Il 20 agosto arriva alla nostra Missione don Antonio Giovannini, già nostro Parroco per cinque anni fino al 2014.
Durante gli anni di missione a Tropoja aveva scoperto , in alto sulle montagne di Raja, i resti di una chiesa chiamata dalla gente “Chiesa delle ragazze” perché’ si dice che là seppellivano le ragazze morte in tenera età. In realtà si tratta di una chiesa antica, risalente al Secolo XIII e che verrà conquistata e distrutta dai musulmani durante il dominio turco in Albania, durato ben 600 anni : è la chiesa di Anqiti la cui memoria nella zona è stata sempre tramandata di padre in figlio conservando vivo il rispetto e la venerazione di tutta la popolazione.
Al risveglio dalla lunga notte del regime comunista, nel 1990, ci sono stati mille altri problemi da affrontare per ridare dignità, lavoro e speranza alla popolazione, così che solo ora si comincia ad interessarsi di mettere in luce l’arte occupandosi anche di archeologia. Ma lo Stato a Tropoja è molto lontano e ancora non ha nei suoi programmi la ricerca delle ricchezze di questa zona. Pensate che a Raja esistono anche delle Grotte con stalattiti e stalagmite con cunicoli che scendono fino al lago sottostante. Purtroppo nessuno se ne cura e sono rifugio degli animali che vanno a riposare nelle ore calde quando sono al pascolo.
Bene, don Antonio a suo tempo visitava spesso i resti di questa chiesa e, aiutato dalla gente, cercava di liberarla dalle sterpaglie che crescevano sia all’interno che intorno, ma lo sforzo era quasi inutile. Accarezzando sempre nel cuore il desiderio di poter fare qualcosa di più, quest’anno è arrivato da Milano con due bravi giovani decisi a dedicare le loro vacanze alla cura della chiesa di Anqiti.

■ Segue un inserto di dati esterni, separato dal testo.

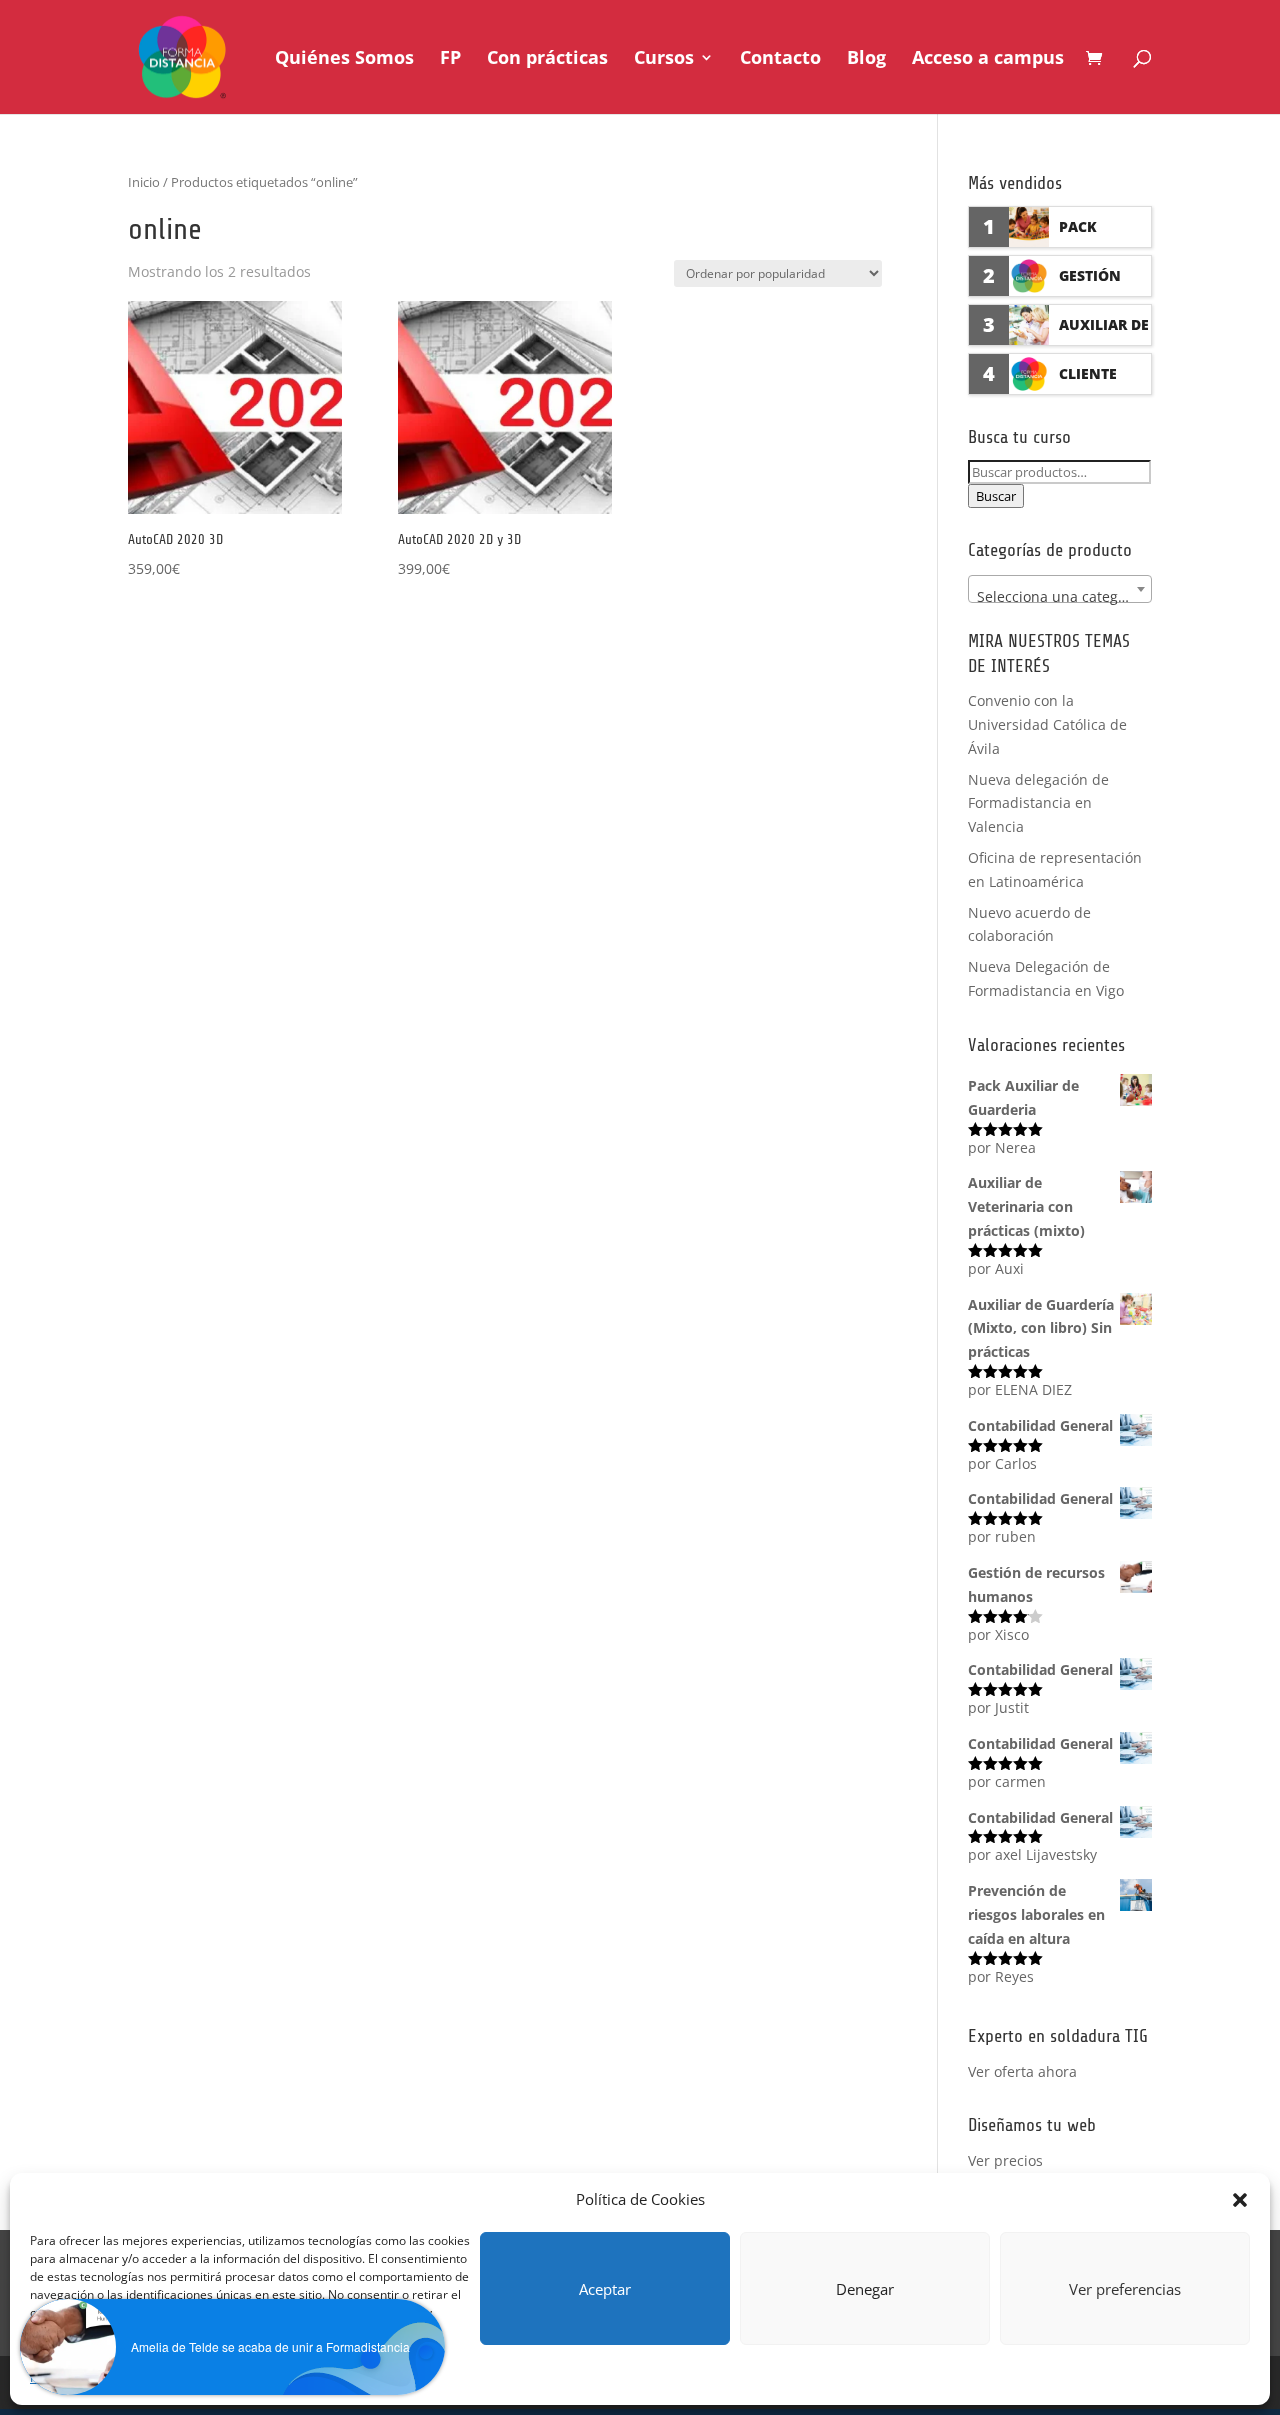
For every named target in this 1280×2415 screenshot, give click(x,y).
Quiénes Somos (344, 59)
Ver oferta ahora (1022, 2071)
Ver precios (1005, 2160)
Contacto (780, 59)
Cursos (664, 59)
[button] (1240, 2200)
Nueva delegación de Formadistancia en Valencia (1038, 803)
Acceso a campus (988, 59)
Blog (866, 59)
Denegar (865, 2289)
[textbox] (1060, 597)
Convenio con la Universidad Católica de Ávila (1047, 724)
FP (450, 59)
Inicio (144, 182)
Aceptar (605, 2289)
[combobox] (1060, 589)
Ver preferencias (1125, 2289)
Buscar (996, 496)
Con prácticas (547, 59)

Per loro fortuna contemporaneamente arrivano alla Missione anche Angelo, Antonio e Michele tre seminaristi della Diocesi di Milano e 7 scout con il Gesuita P. Bertrand.
Provvidenzialmente si forma una bella squadra di lavoro ben coordinata, ammirevole nell’interesse e nella buona volontà e in quei torridi giorni di agosto sono saliti lassù armati di picconi, badili, martelli e quant’altro e hanno lavorato sodo per tagliare gli alberi che erano nati dentro le mura perimetrali della chiesa, per scavare e liberare dalla terra fino a giungere al pavimento. Tutte le pietre che sono venute alla luce sono state ben disposte l’una sopra l’altra a formare il muro. Bella poi è stata l’idea di concludere i lavori con la celebrazione di una Santa Messa invitando i fedeli di Raja che hanno accolto l’invito e sono saliti numerosi a celebrare nuovamente il Mistero Eucaristico in un luogo che era stato dissacrato e che ora ritorna ad accogliere i fedeli nella povertà e semplicità.
L’altare è stato costruito a secco con le pietre dissepolte e poi liberate dalla terra. Intorno all’altare erano don Antonio a presiedere e don Maurizio e P. Bertrand a concelebrare. Gesù ha voluto tornare a immolarsi in questo luogo per dare ancora grazia e forza al suo popolo.